A customer comes into the store and tells me his story about the way his health has been impacted by the gluten in wheat that has been genetically modified. He tells me that the modifications were done to help wheat grow quicker and to be resistant to environmental harms. The new modified wheat has developed a protein that has impacted many in a negative manner. I start doing some research on my own and make some changes in the way we eat from the findings. I had never considered that efforts to resolve hunger may result in doing more harm than good.
A clip from the sci-fi movie Soylent Green (1973) shows a world in  2022 that has been depleted of all natural resources and what awful measures humanity will resort to, to survive. Today we still have many attempting to prophesy about future catastrophes as a result of misuse of the world’s resources or ways that the predicted population growth of nine billion by 2050 will not be sustainable (Rupp, 2014). These efforts are done to call others to wake up and purposely create fear. I do know that fear can cripple a person.
Fear evokes what is call survival brain and it can have three primary outcomes (Laton,2005). Freeze we become overwhelmed and feel we are paralyzed to do anything about the circumstances so we live as a victim of our circumstances. Flight we run away from the problem and find a small community were we can live making the best life we can without thinking about others. Or we can respond to the fear by fighting back. Fighting back seems to be the best response to the fear that is evoked but it must be a rational response to a real problem.
My ultimate goal of attending college is to attain a degree in mental health and/or human development. Issues of the environment and food supply are critical to our mental and physical health. Studies show that the impact of not having the basic needs of humanity met is grave for ones future and creates a high cost upon societies. This generation is responsible to address serious concerns and to do what we can to make sure future generations have the opportunity to live responsibly and well.
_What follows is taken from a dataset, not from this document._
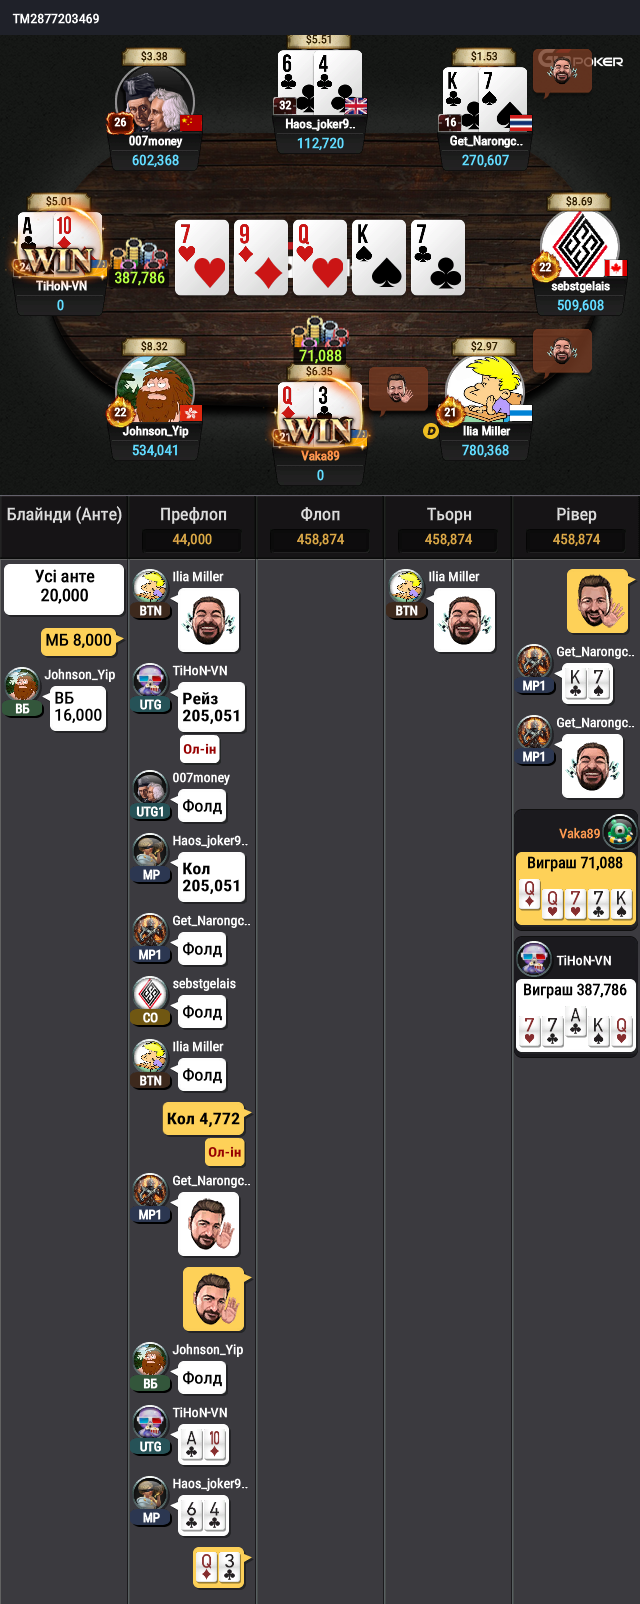This screenshot has height=1604, width=640.
Task: Click the emoji bubble beside Vaka89
Action: coord(398,391)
How do we responsibly respond to the fears for the future? First we need to recognize that were are not powerless to make changes. As consumers and citizens we have loud voice and industry will respond to persons who persevere in discussion for the good of humanity. David Platt in his book Radical Together uses this powerful illustration.
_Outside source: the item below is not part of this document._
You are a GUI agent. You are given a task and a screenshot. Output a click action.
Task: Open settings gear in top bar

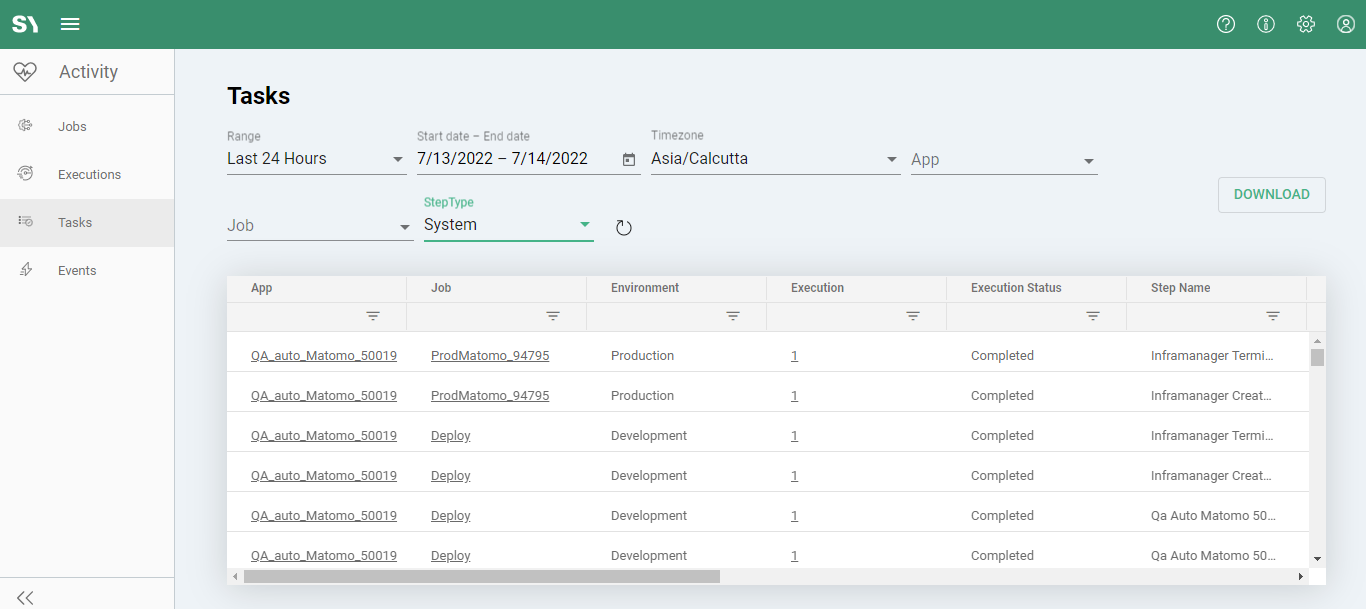1306,24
      Atop the Andes Mountains, the rays of sun strike ice, a single drop of water forms gradually joining with other drops to become a steady stream. Hundreds of miles later, the mightiest river on earth: The Amazon, flowing in the Atlantic Ocean at a rate of seven million cubic feet per second, the Amazon is more powerful than the next ten largest rivers combined.
(2011 p.1)
As we connect with others on the path set before us we become a mighty force for change. As we become aware of things to consider we need to respond to the circumstance by gaining knowledge and doing the things we can to impact for good. We are without excuse in today’s world to be ignorant of circumstances that cause concern. I am hopeful for the future even with all the concerns that arise because concerns do arise, and because people arise to speak and act on behalf of humanitarian issues.
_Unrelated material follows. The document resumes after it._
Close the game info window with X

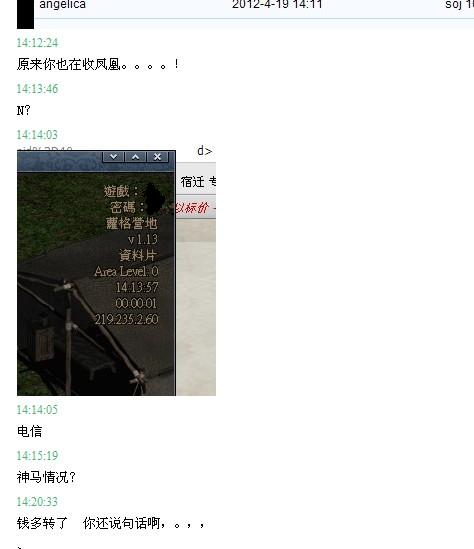click(x=157, y=157)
Eytan, T. (2013) Comparing US food system and healthcare stats. Retrieved from:
Food and Agricultural Organization of the United Nations (FAO). (2013). World agricultural: towards 2015-2030, and FAO perspective. Retrieved from: 
Kenner, R.(2008) Food Inc. Participant Media
Layton, J. (2005). How Fear Works. Retrieved from:  29 May 2014
Leake, L. (2010). Some highlights from food inc. documentary. Retrieved from:

Platt D. (2011). Radical Together. Multhomah Books. Colorado Springs, CO.